*Source document*:
Monday, January 27, 2014

A Hard Habit to Break ...

Once upon a time ... a little girl looked out across the vast panoply of her unfolding life, and wondered, "what manner of magic shall happen unto me...?"

The little girl was excited, nearly trembling with the sheer, raw possibility of what Life could bring her.  Because she knew that she was meant to experience magic.  Because she knew her life was meant to be a-Muse-ing.  She reveled in the beauty of the planet, the gloriousness of potentiality, the irrepressible desires and hungers she felt yawning within her.

She wanted it all ... but only EVERYthing that she had come to experience.

And experience, she did ... though she came to learn, and early-on, that Life doesn't necessarily go the way one imagines it will, in order to achieve/attain/experience all that one chooses to achieve/attain/experience, when one signs up for a particular Life-time.

Like all the other inhabitants of the planet. she discovered that along with joy, comes agony.  Along with anticipation, comes disappointment.  Along with pleasure, comes pain.  Along with excitement comes excruciation.  And she learned that along with the magic of Love, comes the shadow of Fear.

She saw some other planet-inhabitants shut down, curling up in virtual fetal-positioned-human-commas, insulating themselves against yet-more Life-enlashments.  She saw others standing, spread-eagle'd-and-wide-open to the valid and required ravishments that Life lavished upon them.

And every time that Life slayed her, shattering her open-heart, she understood why some would indeed choose to shut down.  She could not judge them, though she would weep from the knowingness of their pain -- for she *felt* their pain.  Deeply.

And every time she, too, found herself temporarily double-over in agony, begging for mercy from the cleverly-disguised Gifts of Pain with which Life saw fit to caress her, she would feel that resolve of tenaciously stubborn crazy-braveness, and collect the heart-shards, making a haphazard mosaic from the pieces ... a cacophony of symphonic alchemy.  She knew, somehow, even mid-painshe knew, that it took what it took, and all that it took, for as long as it took, for that soul-alchemy to work its ... magic.

*Given problem 1*: In the records starting at the line that contains "Post a Comment (144, 730)" and ending at the last line of the records, change "December" to "Dec.". Give those lines again with nothing else altered.

(Entries on locating words and elements)
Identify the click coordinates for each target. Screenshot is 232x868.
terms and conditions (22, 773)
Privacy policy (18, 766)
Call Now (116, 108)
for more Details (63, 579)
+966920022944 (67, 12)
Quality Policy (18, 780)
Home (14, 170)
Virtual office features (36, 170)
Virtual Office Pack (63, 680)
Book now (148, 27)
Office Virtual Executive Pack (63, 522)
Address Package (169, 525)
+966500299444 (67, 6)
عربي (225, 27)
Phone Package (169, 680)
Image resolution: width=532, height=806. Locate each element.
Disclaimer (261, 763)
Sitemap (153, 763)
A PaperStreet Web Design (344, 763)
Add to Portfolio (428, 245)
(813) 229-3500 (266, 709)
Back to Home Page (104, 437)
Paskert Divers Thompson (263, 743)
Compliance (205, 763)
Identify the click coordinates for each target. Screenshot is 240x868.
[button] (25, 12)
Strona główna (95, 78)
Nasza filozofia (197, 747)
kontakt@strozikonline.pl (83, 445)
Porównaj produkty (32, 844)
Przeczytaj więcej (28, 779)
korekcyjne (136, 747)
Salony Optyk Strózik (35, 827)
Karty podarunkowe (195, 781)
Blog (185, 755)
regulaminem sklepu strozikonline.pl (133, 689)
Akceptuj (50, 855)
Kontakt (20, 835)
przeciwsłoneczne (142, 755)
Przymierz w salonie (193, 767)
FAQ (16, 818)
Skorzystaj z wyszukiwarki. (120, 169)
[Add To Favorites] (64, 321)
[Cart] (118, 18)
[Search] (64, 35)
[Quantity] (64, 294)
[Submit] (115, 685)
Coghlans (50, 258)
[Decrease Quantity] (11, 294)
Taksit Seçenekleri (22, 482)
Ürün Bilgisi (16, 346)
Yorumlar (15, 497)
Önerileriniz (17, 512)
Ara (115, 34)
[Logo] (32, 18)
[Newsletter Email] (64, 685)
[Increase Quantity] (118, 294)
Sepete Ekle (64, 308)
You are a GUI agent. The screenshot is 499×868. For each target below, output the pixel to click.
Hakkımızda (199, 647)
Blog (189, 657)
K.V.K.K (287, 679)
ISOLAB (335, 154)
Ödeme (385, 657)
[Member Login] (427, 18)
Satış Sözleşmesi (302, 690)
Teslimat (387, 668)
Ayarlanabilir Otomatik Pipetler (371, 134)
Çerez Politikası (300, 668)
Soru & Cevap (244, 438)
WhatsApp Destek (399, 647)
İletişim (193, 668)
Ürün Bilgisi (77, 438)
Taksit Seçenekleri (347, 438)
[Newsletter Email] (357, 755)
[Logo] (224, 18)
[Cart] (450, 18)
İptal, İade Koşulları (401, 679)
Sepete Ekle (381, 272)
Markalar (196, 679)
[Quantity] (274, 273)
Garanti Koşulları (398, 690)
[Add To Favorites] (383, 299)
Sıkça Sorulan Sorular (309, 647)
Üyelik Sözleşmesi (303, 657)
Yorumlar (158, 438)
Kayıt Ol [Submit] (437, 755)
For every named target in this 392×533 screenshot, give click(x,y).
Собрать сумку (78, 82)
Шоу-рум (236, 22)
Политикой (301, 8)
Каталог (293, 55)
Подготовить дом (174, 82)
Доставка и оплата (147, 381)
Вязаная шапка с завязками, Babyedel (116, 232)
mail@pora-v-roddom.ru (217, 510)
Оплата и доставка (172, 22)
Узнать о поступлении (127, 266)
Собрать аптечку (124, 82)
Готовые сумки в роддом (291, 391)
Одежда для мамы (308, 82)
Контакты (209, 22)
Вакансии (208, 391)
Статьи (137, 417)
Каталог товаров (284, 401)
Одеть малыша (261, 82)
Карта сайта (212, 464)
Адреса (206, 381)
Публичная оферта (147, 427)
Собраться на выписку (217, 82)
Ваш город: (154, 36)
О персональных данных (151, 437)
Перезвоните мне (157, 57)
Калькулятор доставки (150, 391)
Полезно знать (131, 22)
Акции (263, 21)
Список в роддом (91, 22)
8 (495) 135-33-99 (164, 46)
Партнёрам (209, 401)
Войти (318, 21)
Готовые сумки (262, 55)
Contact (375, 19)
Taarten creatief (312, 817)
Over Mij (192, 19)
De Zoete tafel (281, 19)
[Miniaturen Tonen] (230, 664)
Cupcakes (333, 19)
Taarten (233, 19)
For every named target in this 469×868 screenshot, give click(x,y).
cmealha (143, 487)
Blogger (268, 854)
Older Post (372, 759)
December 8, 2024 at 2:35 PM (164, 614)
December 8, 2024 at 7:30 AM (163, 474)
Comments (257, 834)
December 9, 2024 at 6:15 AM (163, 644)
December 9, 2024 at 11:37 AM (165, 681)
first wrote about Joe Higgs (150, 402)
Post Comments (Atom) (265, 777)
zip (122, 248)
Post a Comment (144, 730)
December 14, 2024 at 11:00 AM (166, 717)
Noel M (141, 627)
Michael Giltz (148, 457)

*Given problem 2*: Return the passage of the blog post starting at "Like all the" and ending at "shadow of Fear.".

*Result 1*:
Post a Comment (144, 730)
Dec. 14, 2024 at 11:00 AM (166, 717)
Noel M (141, 627)
Michael Giltz (148, 457)

*Result 2*:
Like all the other inhabitants of the planet. she discovered that along with joy, comes agony.  Along with anticipation, comes disappointment.  Along with pleasure, comes pain.  Along with excitement comes excruciation.  And she learned that along with the magic of Love, comes the shadow of Fear.